Uccise il padre a coltellate a Eboli: condannato 20 anni Vincenzo Santimone

La Corte d’Assise di Salerno ha emesso la sentenza di condanna a vent’anni di reclusione nei confronti di Vincenzo Santimone, responsabile di aver ucciso il padre al culmine di una lite. L’episodio avvenne la sera del 5 marzo 2024 all’interno della residenza familiare a Eboli, in via Bartolo Longo al rione della Pace. La vittima, Riccardo Santimone, ex gommista di 76 anni, fu raggiunto da numerose coltellate alla gola e al torace inferte dal figlio con problemi psichici. Secondo quanto ricostruito dai carabinieri della locale compagnia, che intervennero sul luogo del delitto allertati dai vicini di casa, a scatenare il raptus di Vincenzo fu il rumore che il padre stava facendo per preparare la cena e così, afferrato un coltello da cucina, colpì il genitore. Nonostante il tentativo della vittima di rifugiarsi in bagno, il figlio lo inseguì e lo colpì all’aorta decretandone la morte.

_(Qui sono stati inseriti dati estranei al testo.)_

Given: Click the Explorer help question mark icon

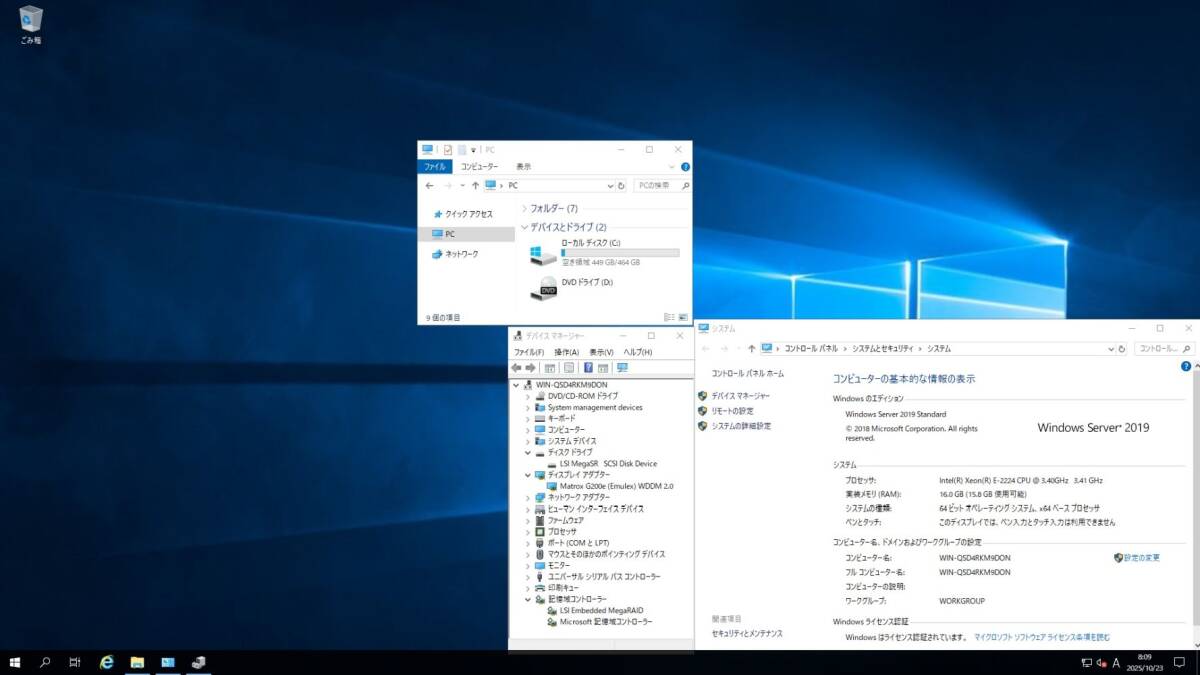Looking at the screenshot, I should [685, 167].
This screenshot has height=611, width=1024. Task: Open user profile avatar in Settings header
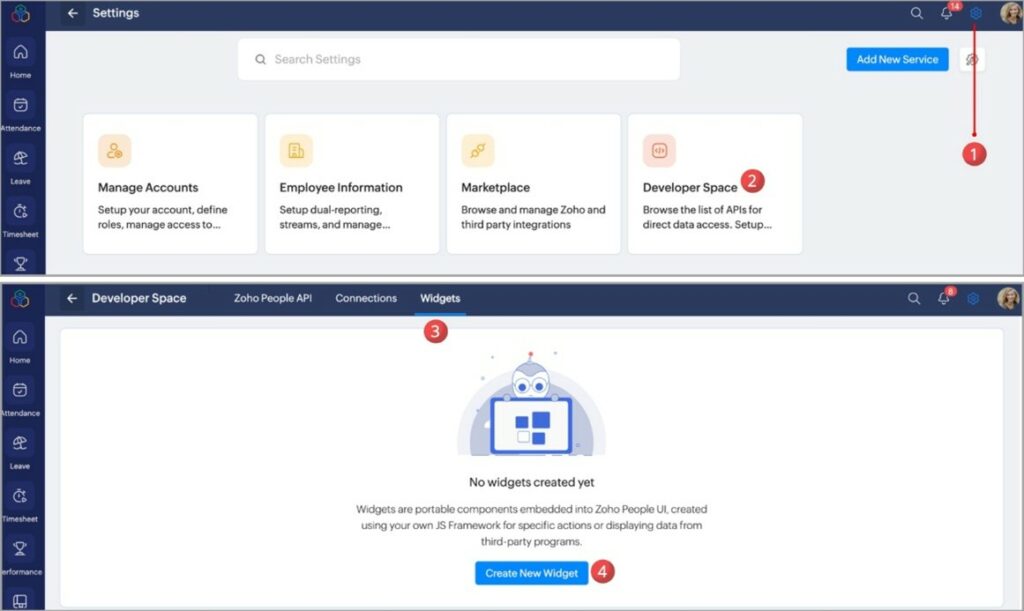click(1009, 14)
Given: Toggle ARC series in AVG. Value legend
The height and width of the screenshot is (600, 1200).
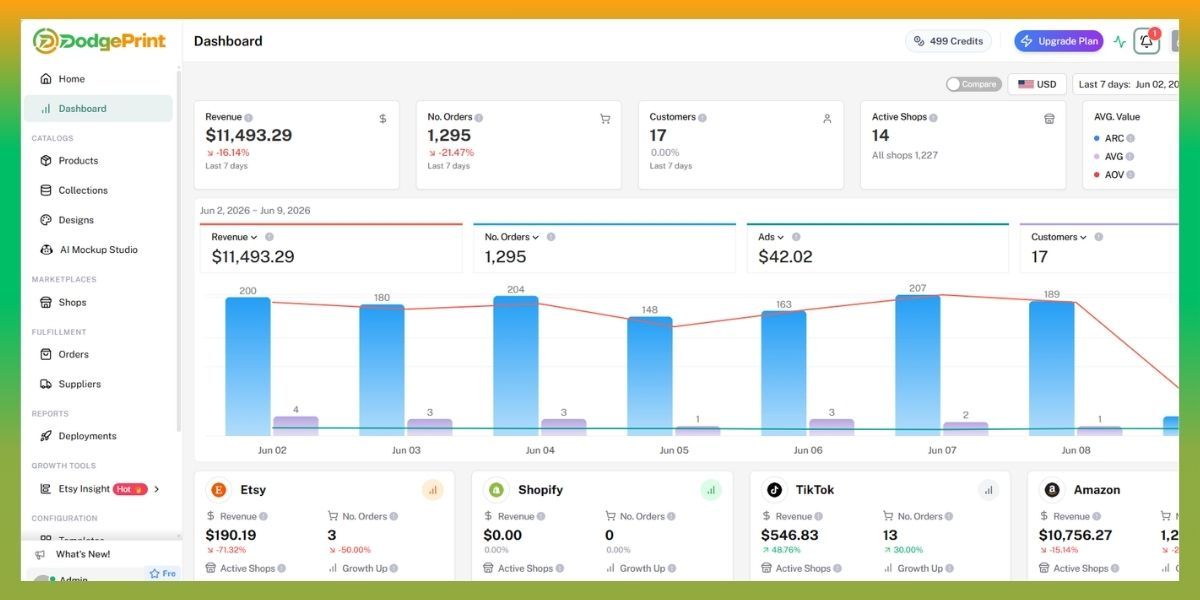Looking at the screenshot, I should click(x=1114, y=138).
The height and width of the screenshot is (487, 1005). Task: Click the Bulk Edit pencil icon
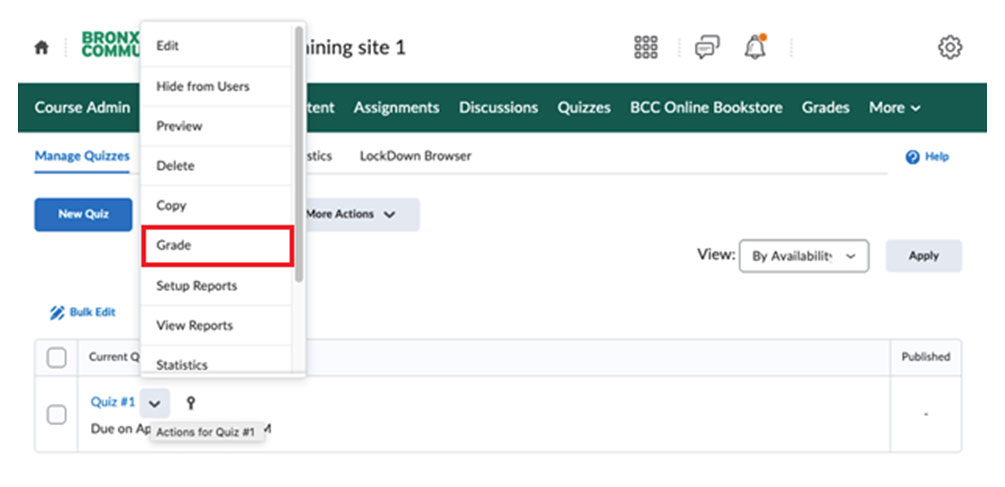click(58, 312)
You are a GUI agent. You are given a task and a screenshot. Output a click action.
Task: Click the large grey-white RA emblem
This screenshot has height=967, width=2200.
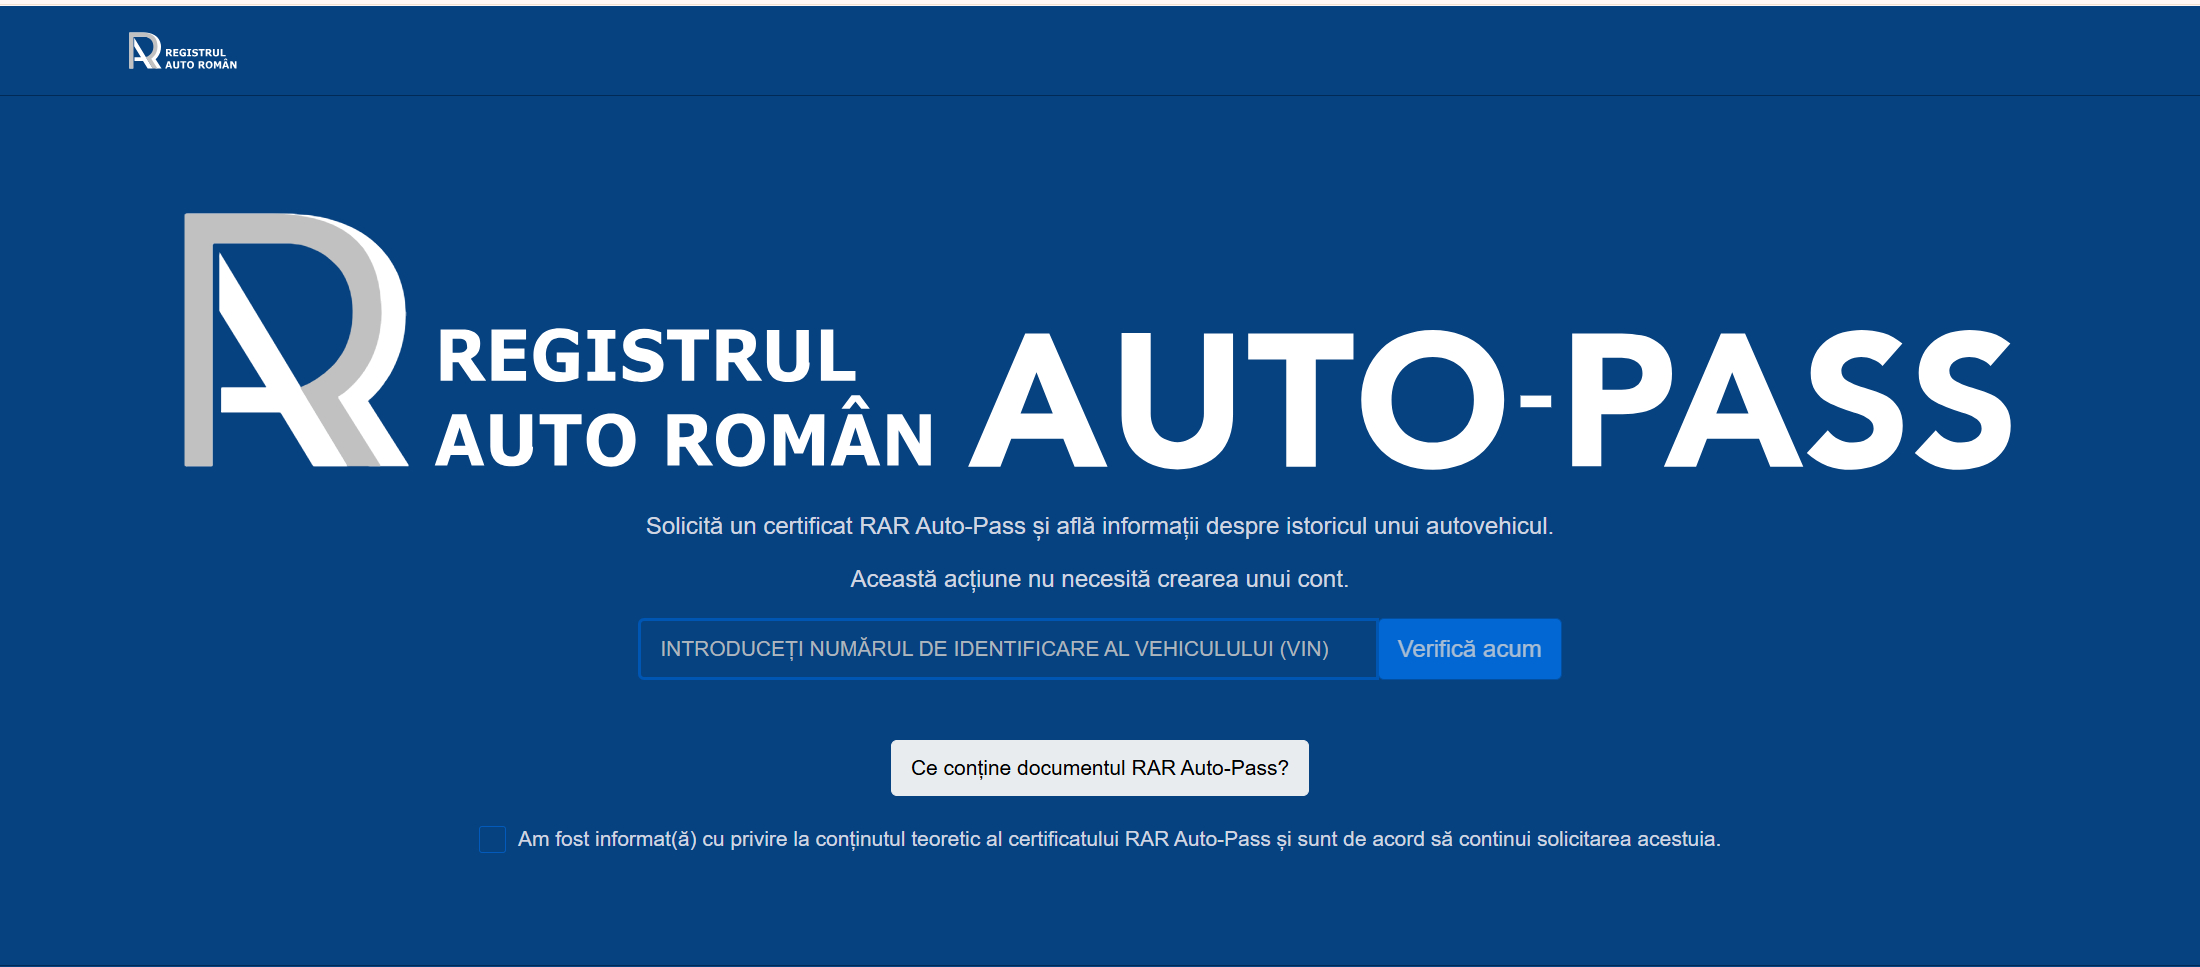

Ad aprile scorso, al termine della requisitoria, la pm Marinella Guglielmotti aveva chiesto per l’imputato una condanna a 25 anni di reclusione con la concessione della sola diminuente della seminfermità mentale ma con le aggravanti relative ai futili motivi e alla crudeltà del fatto. La difesa, invece, aveva chiesto l’assoluzione per infermità mentale. Al termine della pena, Santimone sarà soggetto alla misura di sicurezza da verificare ogni 3 anni in quanto ritenuto socialmente pericoloso. Tra novanta giorni saranno depositate le motivazioni della sentenza.